Pieniądze są, „wystarczy nie kraść”. Poza tym można zabrać mafiom VAT-owskim. Ile razy to słyszeliśmy? Ale teraz ujrzeliśmy słynny już projekt w sprawie dodatkowej emerytury. I okazuje się, że pieniądze na trzynastki wcale nie zostały odebrane „mafiom”, a będą pochodzić z… Funduszu Pracy. To oznacza, że na świadczenia, jakżeby inaczej, zrzucą się przedsiębiorcy.

Partia rządząca zaprezentowała niedawno swoją „piątkę”, czyli program bardzo hojnych pomysłów socjalnych. Flagowy element to oczywiście 500 plus na każde dziecko, ale w programie znalazła się też dodatkowa, trzynasta emerytura w wysokości 1100 zł. Zapewne przypadkiem świadczenie ma być wypłacone tuż przed wyborami do Parlamentu Europejskiego.

Po tym jak prezes PiS ogłosił swoją nową „piątkę”, wszyscy zadawali sobie to samo pytanie: skąd będą na to środki? Przecież gdyby złotówki rosły na drzewach, to już dawno poprzednie rządy wymyśliłyby podobne programy. Długo jednak nie było wiadomo, skąd rząd weźmie środki – choćby na te trzynastki. Ale teraz już wiemy.

Czarno na białym. Pieniądze na trzynastki z Funduszu Pracy

Zgodnie z zapowiedziami, rządowy projekt ustawy o dodatkowej emeryturze zawisł na sejmowych stronach. Lektura to dość wymagająca, ale jednocześnie niezwykle ciekawa. Oto co można tam przeczytać;

– Minister właściwy do spraw pracy, na wniosek prezesa ZUS, przekazuje w roku 2019 na wyodrębniony rachunek bankowy ZUS-u środki Funduszu Pracy na wypłatę jednorazowego świadczenia pieniężnego dla emerytów i rencistów w 2019 roku.

A więc – można powiedzieć, że pieniądze na trzynastki się znalazły. Szkopuł w tym, że Fundusz Pracy nie ma, a przynajmniej nie powinien mieć, nic wspólnego z emerytami.
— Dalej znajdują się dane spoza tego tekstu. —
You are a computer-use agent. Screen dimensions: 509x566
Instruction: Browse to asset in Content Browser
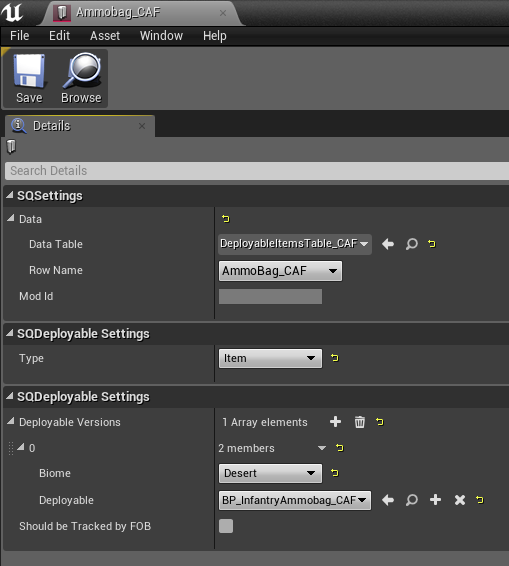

Bo czym jest Fundusz? Są tam gromadzone środki „na promocję zatrudnienia”. A w rzeczywistości, przede wszystkim na zasiłki dla bezrobotnych, ale też na szkolenia i przekwalifikowania, roboty publiczne, rozwój pośrednictwa zawodowego, ale i badania rynku pracy. W każdym razie – na pewno nie są to środki z założenia przeznaczone na emerytów.

A kto w ogóle opłaca Fundusz? Rzecz jasna przedsiębiorcy. A składka na Fundusz Pracy wynosi 2,45 proc. podstawy wymiaru składki. Obecnie zasadniczo to lekko ponad 70 zł miesięcznie.

Pieniądze na trzynastki. W poszukiwaniu pieniędzy na socjal

Pewnie pieniądze na programy socjalne można znaleźć jeszcze w wielu miejscach. Coś się pewnie znajdzie w budżetach na nowe radiowozy, może żołnierze zrezygnują nieco z amunicji, by było na emerytury dla mam, może powstanie specjalny „solidarnościowy” fundusz socjalny w największych spółkach Skarbu Państwa… Pewnie pomysłów można znaleźć wiele.

Ale najlepiej by chyba było, żeby ogłaszając każdy nowy plan, polityk powiedział wprost, skąd weźmie na niego pieniądze. Bo biedne mafie VAT-owskie są już chyba na wyczerpaniu – i zbyt wielu nowości już nie udźwigną.